### TEXT SECTION ###

Thanks for the reply. I kindda guessed that may be the reason, but still feel it's a huge loss to a well designed system. Did elastico consider any of the below?

  1. Blocking ttl unless there was a @timestamp, or @date field? This would ensure a time series index.

  2. Putting a default , cron like , interval, but changeable, on a ttl...tge default could even be something dumb like monthly or yearly.

I can see that a badly created index, with a ttl, especially in a cloud environment, would be a recipe for all kinds of hell breaking out, and therefore suboptimal. But as most indexes, initially, will be log based, they would typically be time series in nature, so should conform to option 2.
This way, especially in a cloud environment, where hardware could be sharing indeces from different clients, I suspect there are a multitude of well and badly written cross running over the same Es nodes, which could also unleash the Sysadmin nightmare.

I note your comment in the rollover api, which will not really help any if my use cases...as I tend to use 1 index per use case, as opposed to what I walked into with a current client where they have 28k indexes and one alias....never drooping the old ones (please don't ask...I don't know either).
The delete-by-query I hadn't realised had gone as well (3 things gone then if you include Kibana 3, which was brilliant to spin things up quickly). Luckily it looks like AWS have included that in their service, as I have been gaily doing that (and it worked), without realising it had gone ....lucky eh?

Finally, I notice that Solr has TTL, working line my suggestion 2 above. https://lucene.apache.org/solr/4_8_0/solr-core/org/apache/solr/update/processor/DocExpirationUpdateProcessorFactory.html
So, the question is open again...if apache are happy....why can't ES do likewise...but with heavy constraints obviously.

Thanks again.....I still love ES for other reasons...just every time I dip back in I seem to lose some functionality that I use :slight_smile:

Peter Colclough
T:01963 220217
e: biton@compuserve.com
Skype: peter.colclough

Delete-by-query isn't gone. It's a plugin now. AWS probably provides it automatically.

Yes, I saw that....sorry didn't make myself clear. Still seems a shame about ttl...but then seems ES is veering towards multiple indices and aliases, as opposed to one index per job. Both have their use cases, and I use both...but it's a real downer.
Hey ho...onward and upward :slight_smile:

Peter Colclough
T:01963 220217
e: biton@compuserve.com
Skype: peter.colclough

Appears that the AWS service has the '_delete_by_query' API installed in 5.3 . Strangely (and I have only tried this for teh last hour) , it works through their K4 interface, but not through teh curl commands from a different node... will track tat down. They don't have the delete-by-query plugin installed yet.

So at least I am relatively happier :wink: Just thought I would put an update here.

###

WHAT YOU WILL DO ->
1. In the Elasticsearch TTL thread, what does the short reply say delete-by-query has become?
2. Copy the portion of the Elasticsearch TTL thread starting at "Thanks again.....I still" and ending at "provides it automatically.".
3. Summarize the Elasticsearch TTL thread in two sentences.
The listing that comes after this thread is not needed for anything here.

### GIVEN DATA ###

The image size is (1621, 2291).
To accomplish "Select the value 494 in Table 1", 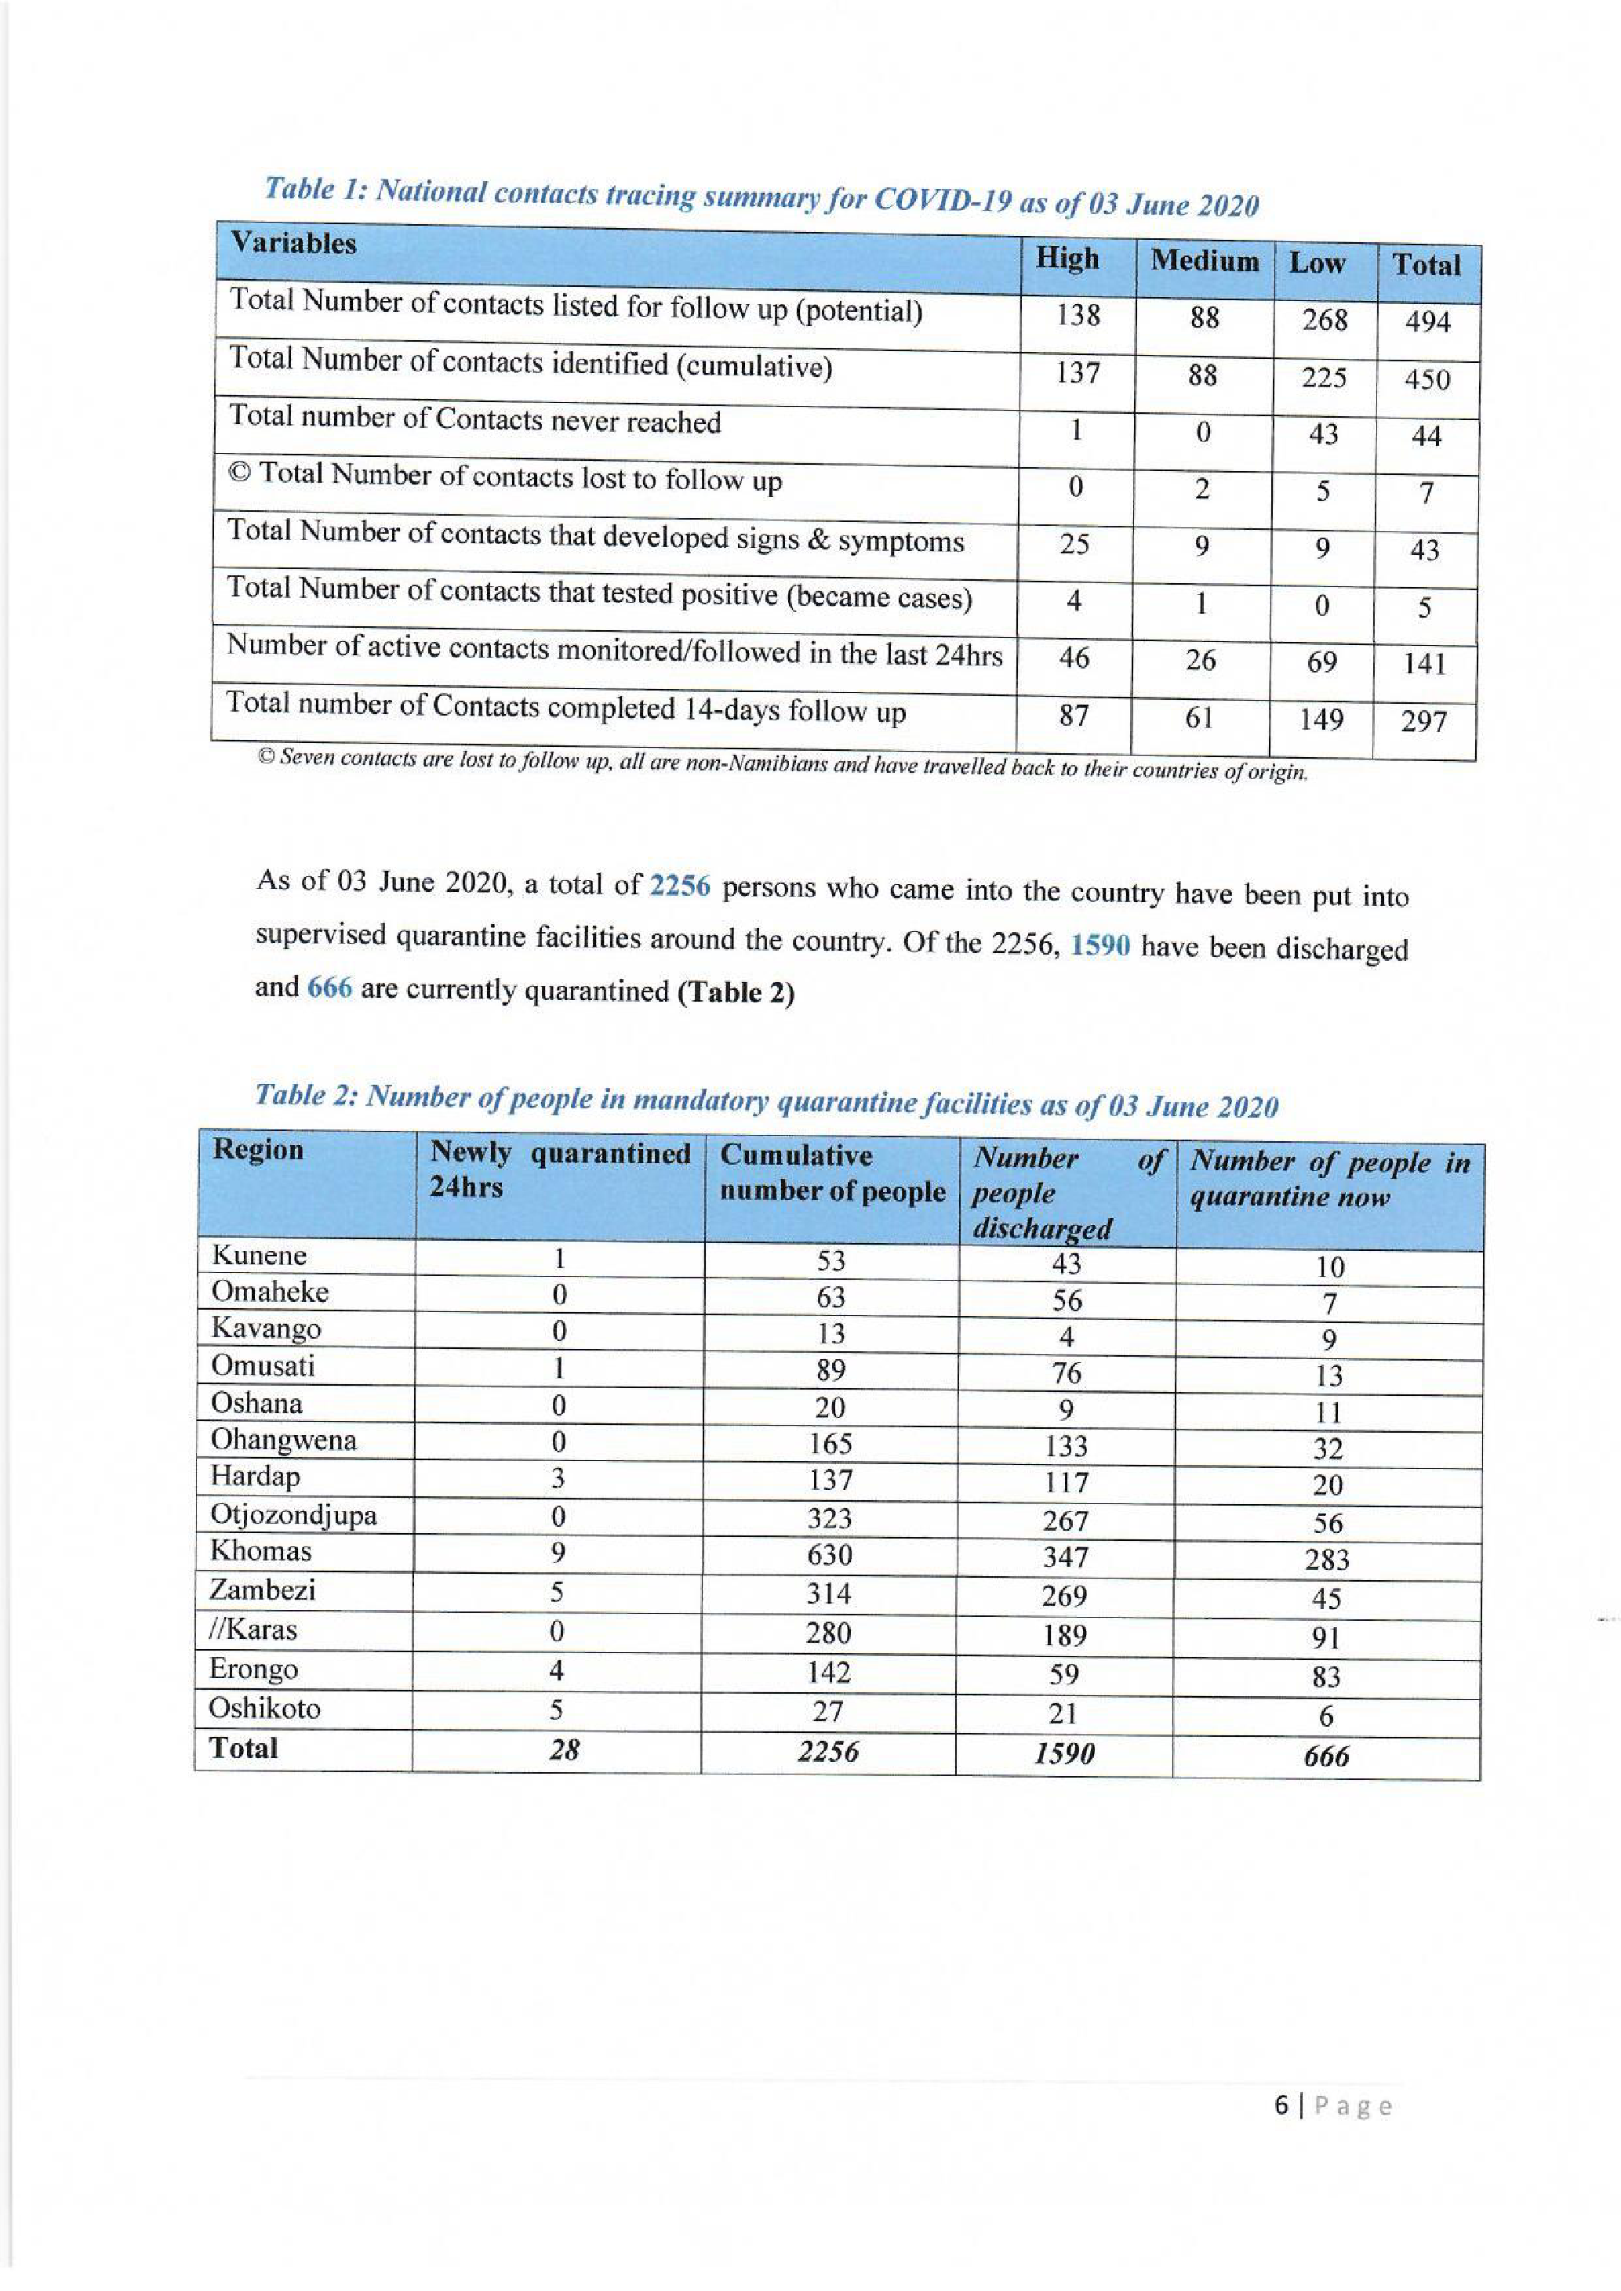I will (1427, 322).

###

RESULTS OF THE EXERCISE ->
1. It has become a plugin.

2.
Thanks again.....I still love ES for other reasons...just every time I dip back in I seem to lose some functionality that I use :slight_smile:

Peter Colclough
T:01963 220217
e: biton@compuserve.com
Skype: peter.colclough

Delete-by-query isn't gone. It's a plugin now. AWS probably provides it automatically.

3. One participant calls the removal of TTL a huge loss and asks whether Elasticsearch considered alternatives, such as blocking TTL unless a @timestamp or @date field exists or giving it a default but changeable interval, and notes that Solr has TTL. A reply says delete-by-query is now a plugin, and a later update reports that the AWS service has the '_delete_by_query' API installed in 5.3 but does not yet have the delete-by-query plugin.